FARE IL CAPITANO IN FRANCIA
Tuttavia, dopo le dichiarazioni di Benoit Paire durante il torneo ATP di Metz, è inevitabile discutere della formazione che la Francia presenterà a Lille. “La verità è che abbiamo 6-7 giocatori. La mia idea è che le settimane precedenti alla finale siano una specie di simulazione e i ragazzi mi dimostrino che vogliono giocare la finale. Benoit ha vinto un paio di buone partite, ma non posso cambiare la squadra ogni volta che un giocatore vince due partite”. Una risposta un po' tranciante, che ha convinto il giornalista di Marca ad approfondire, chiedendogli qualche dettaglio in più sul rapporto personale con Paire. “Molti si aspettano che gli mandi un messaggio – ammette – ma guardate che me lo aspetto anch'io.

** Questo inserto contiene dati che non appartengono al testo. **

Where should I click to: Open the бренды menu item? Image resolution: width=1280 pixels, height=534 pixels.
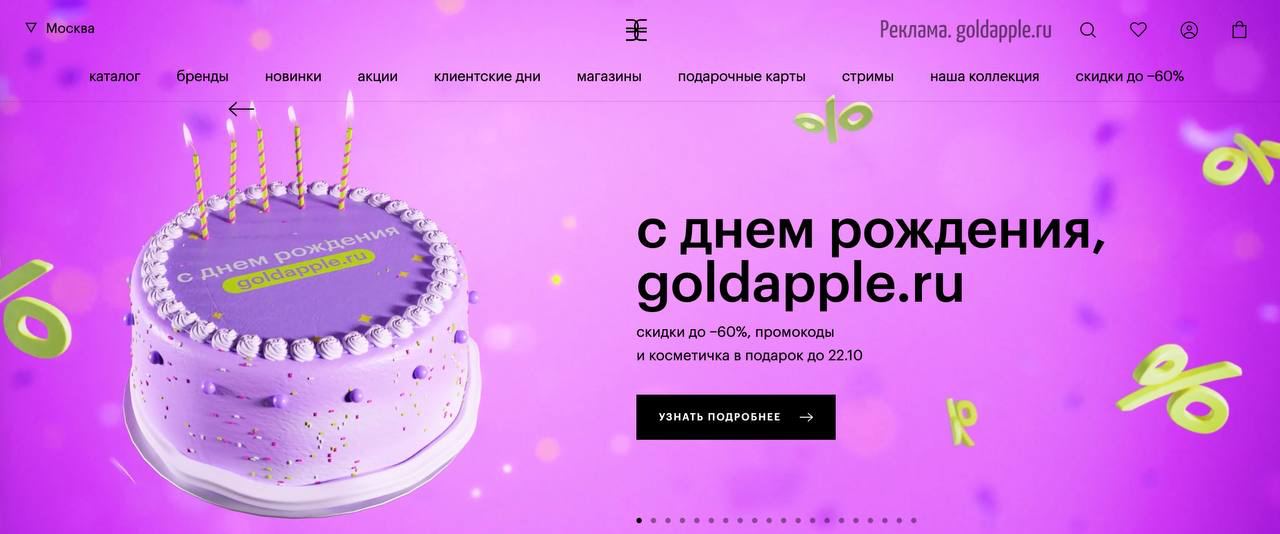203,76
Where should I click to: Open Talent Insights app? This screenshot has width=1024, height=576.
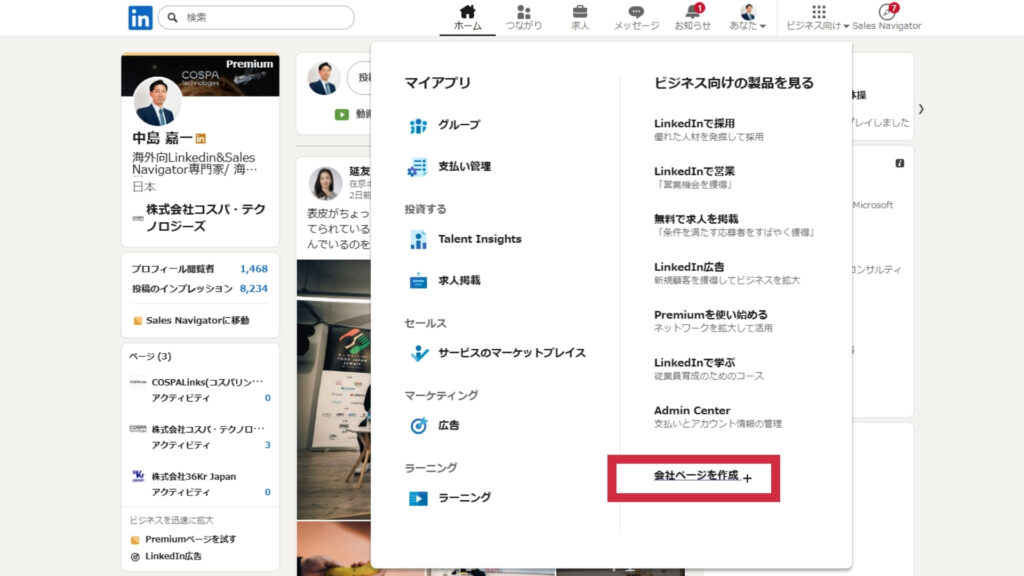coord(479,239)
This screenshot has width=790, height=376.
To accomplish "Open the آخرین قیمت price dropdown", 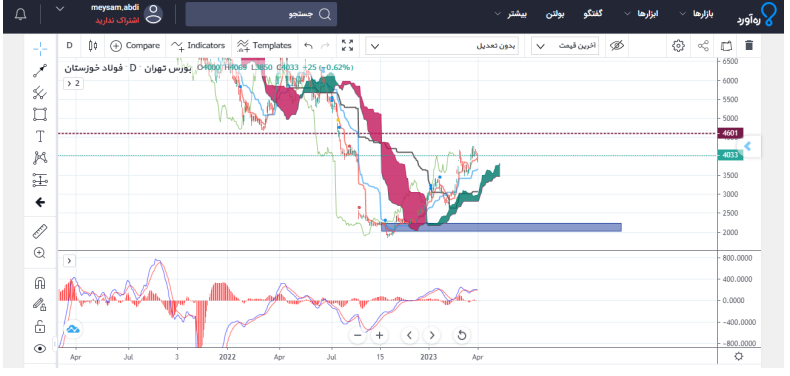I will click(x=565, y=46).
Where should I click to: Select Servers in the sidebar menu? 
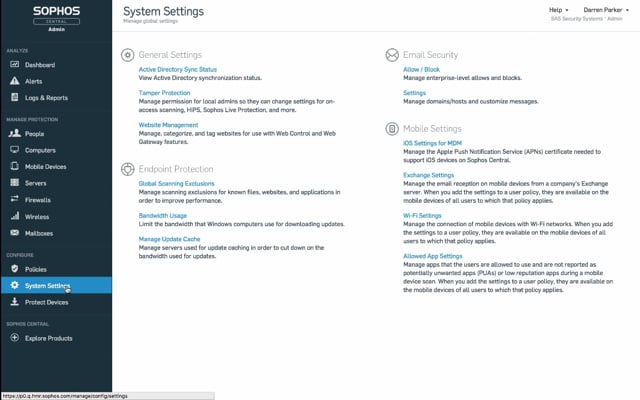(x=36, y=183)
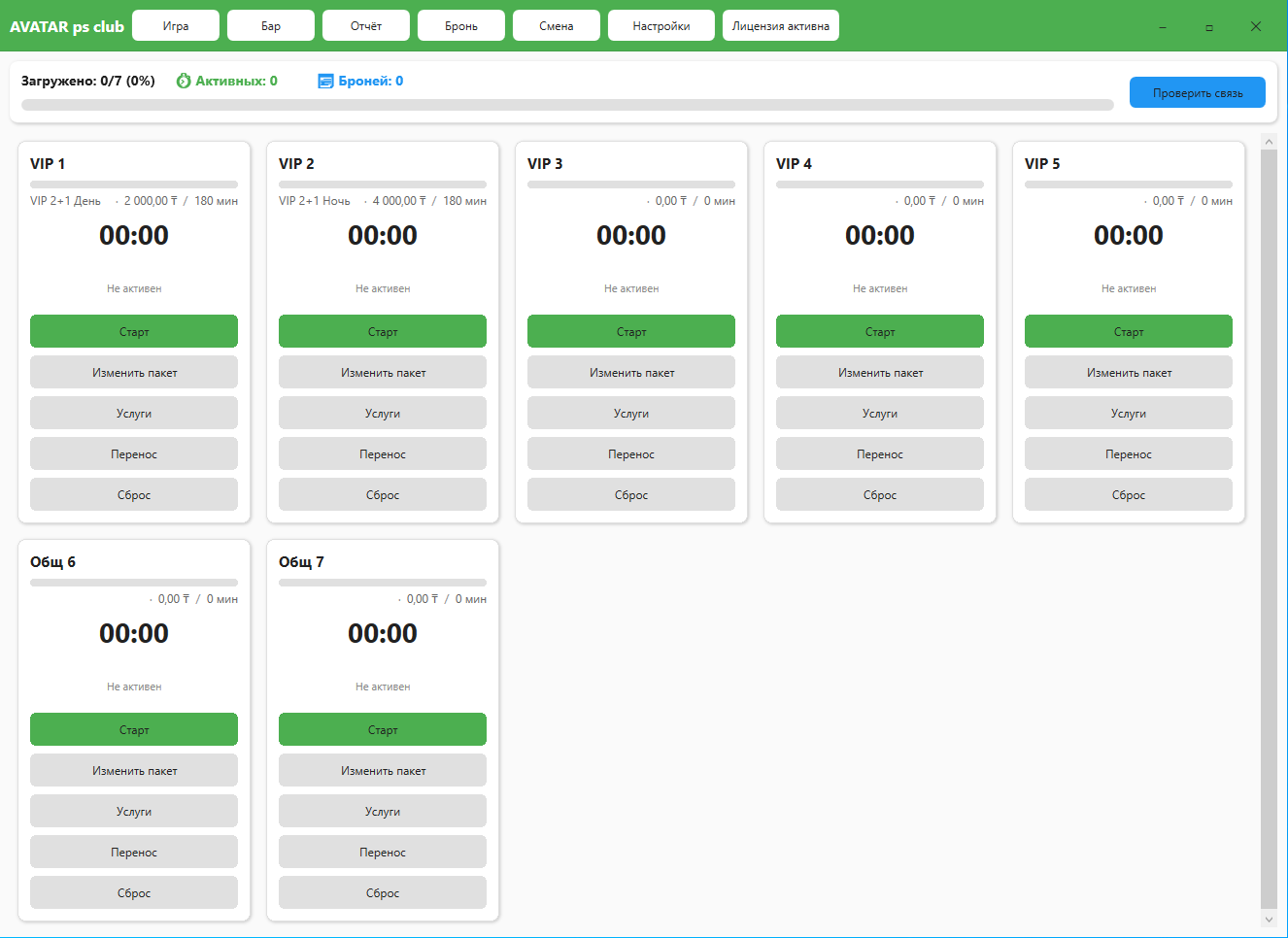Click the load progress bar under Загружено
Screen dimensions: 1288x938
567,105
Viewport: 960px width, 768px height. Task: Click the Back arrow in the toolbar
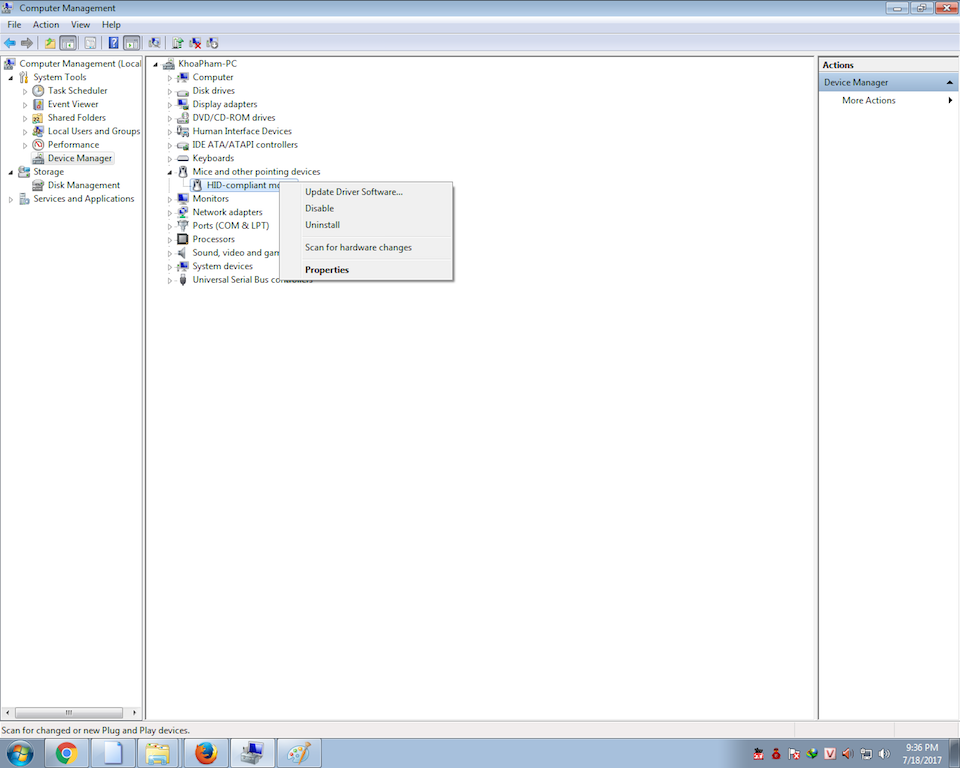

Non dipende dai messaggi, ma dallo spirito. Benoit viene da un percorso difficile. L'anno scorso, alle Olimpiadi, non credo che abbia capito lo spirito della competizione. E la Davis ha molti punti in comune con le Olimpiadi. Non rappresenti te stesso, ma una squadra. Rappresenti il Paese. Personalmente scenderei in campo nudo. Ho parlato a lungo con il suo allenatore Thierry Champion, e mi piacerebbe rendermi conto che Benoit vuole giocare la finale. Fare il capitano di Coppa Davis in Francia non è come in Spagna, dove basta che venga Nadal. Se viene Rafa, vince tre partite e l'unica cosa da fare e passargli l'acqua e pulirgli le scarpe”. Non è esattamente così, però il concetto è chiaro. Le parole di Noah fanno pensare che un riavvicinamento non sia semplice, ma neanche impossibile. Se le convocazioni arrivassero oggi, Paire non sarebbe convocato. Ma da qui a fine stagione mancano un po' di tornei: c'è tempo per dimostrare il proprio stato di forma, chiarirsi e magari dimostrare di avere voglia – per davvero – di giocare la finale. In quel caso, Paire riuscirebbe quantomeno a mettere in difficoltà il suo capitano. E Noah, si sa, non ha certo paura di prendere decisioni coraggiose. Le vittorie del 1991 e del 1996 insegnano.